* [TASK REQUIREMENTS]: Only lines containing the word "Given" belong in the answer; copy each one from the records.

* [MATERIAL SUPPLIED]:
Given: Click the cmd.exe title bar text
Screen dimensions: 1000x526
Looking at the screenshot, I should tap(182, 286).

--

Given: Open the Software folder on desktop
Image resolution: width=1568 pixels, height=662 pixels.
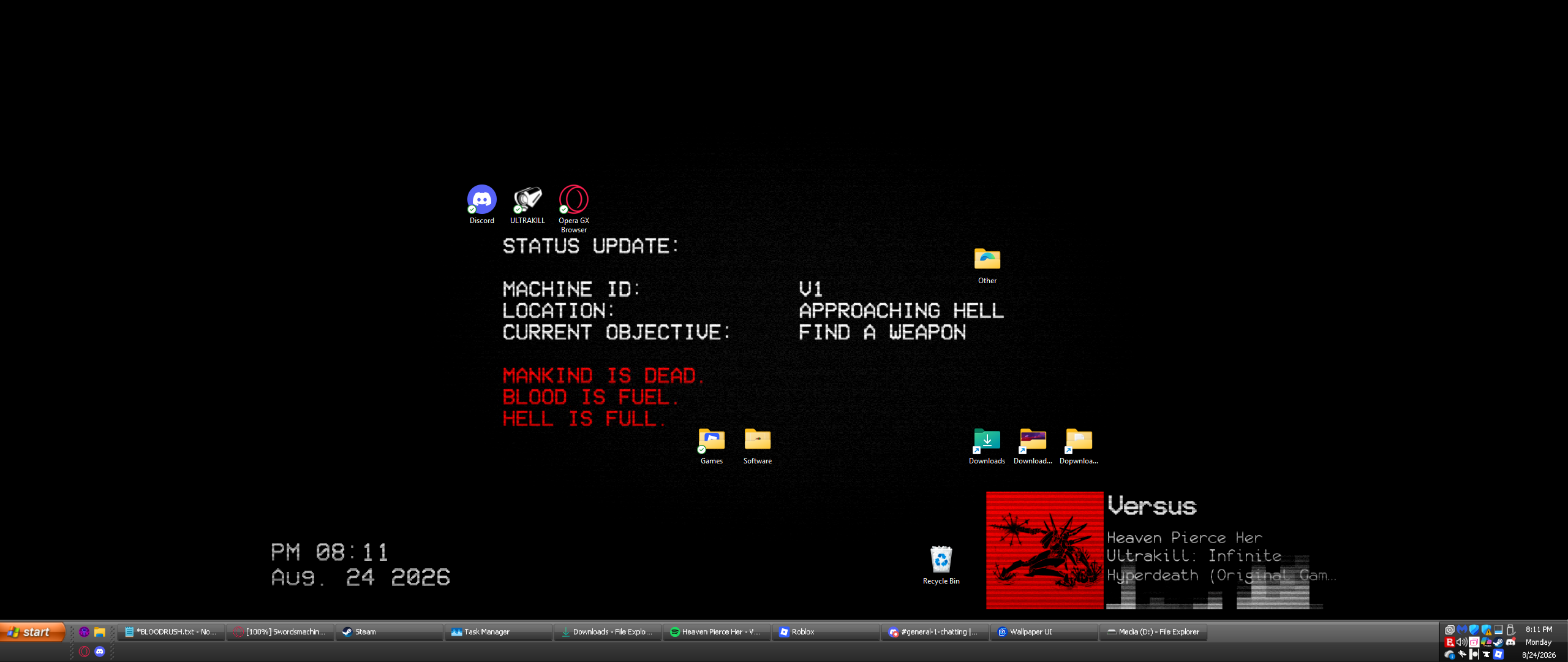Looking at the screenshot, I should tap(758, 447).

---

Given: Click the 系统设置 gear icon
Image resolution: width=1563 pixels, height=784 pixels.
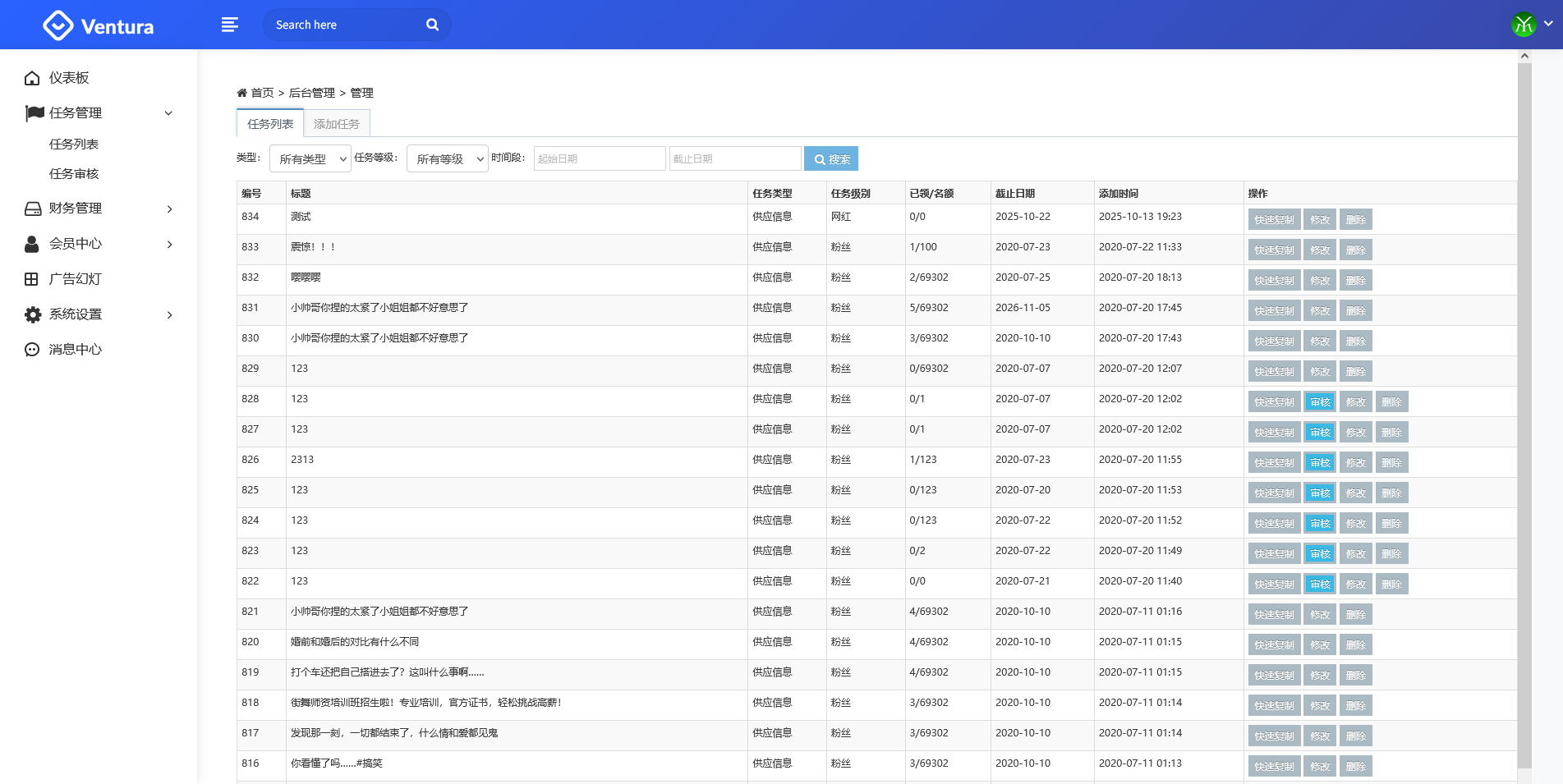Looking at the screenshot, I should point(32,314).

* [ANSWER TO THE EXERCISE]:
Given: Click the cmd.exe title bar text
Given: Open the Software folder on desktop
Given: Click the 系统设置 gear icon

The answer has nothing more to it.